## EXERCISE AIM
The answer must consist of every line from the entries below that contains the word "computer".

Stored records:
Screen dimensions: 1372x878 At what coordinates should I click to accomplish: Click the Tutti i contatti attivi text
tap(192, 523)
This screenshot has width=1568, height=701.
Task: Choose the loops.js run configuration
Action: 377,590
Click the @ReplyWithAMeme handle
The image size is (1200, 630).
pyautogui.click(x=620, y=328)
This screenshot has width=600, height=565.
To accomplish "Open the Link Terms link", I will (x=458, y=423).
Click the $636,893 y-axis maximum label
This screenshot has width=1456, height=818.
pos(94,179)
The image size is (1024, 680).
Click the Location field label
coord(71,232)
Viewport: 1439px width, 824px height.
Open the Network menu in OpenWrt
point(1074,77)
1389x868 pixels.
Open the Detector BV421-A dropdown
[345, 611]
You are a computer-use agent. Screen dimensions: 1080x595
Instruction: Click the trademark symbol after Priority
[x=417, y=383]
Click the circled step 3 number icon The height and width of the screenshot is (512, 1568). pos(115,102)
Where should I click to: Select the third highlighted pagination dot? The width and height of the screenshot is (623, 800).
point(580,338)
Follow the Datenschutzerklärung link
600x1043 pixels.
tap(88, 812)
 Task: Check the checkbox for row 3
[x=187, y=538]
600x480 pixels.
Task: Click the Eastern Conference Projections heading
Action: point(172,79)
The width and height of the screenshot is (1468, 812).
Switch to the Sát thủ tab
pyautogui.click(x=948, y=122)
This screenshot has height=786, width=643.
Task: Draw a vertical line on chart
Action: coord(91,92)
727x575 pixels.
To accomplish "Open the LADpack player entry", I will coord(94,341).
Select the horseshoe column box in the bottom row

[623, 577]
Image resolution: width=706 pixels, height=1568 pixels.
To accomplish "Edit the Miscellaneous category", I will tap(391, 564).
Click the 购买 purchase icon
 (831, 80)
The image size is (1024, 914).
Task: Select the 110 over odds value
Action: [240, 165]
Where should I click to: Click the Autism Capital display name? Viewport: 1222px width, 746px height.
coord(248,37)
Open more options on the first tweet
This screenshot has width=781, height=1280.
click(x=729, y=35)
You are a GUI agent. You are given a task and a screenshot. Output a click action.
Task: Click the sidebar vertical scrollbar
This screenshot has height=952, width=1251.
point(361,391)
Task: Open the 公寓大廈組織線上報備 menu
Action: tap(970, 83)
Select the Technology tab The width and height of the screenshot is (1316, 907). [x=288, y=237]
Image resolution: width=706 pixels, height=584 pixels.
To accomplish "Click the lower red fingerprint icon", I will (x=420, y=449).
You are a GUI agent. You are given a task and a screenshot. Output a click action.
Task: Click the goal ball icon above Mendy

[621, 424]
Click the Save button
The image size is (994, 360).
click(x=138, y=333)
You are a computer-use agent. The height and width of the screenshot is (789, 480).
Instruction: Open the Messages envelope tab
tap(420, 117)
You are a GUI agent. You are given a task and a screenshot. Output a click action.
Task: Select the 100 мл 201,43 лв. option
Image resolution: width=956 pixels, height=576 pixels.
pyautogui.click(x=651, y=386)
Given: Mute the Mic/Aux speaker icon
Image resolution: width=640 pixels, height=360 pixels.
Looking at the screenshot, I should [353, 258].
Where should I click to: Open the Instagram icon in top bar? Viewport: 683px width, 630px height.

## ANSWER BOX
You are a computer-use agent. Screen dimensions: 1080x595
You are a computer-use agent. The height and width of the screenshot is (789, 480).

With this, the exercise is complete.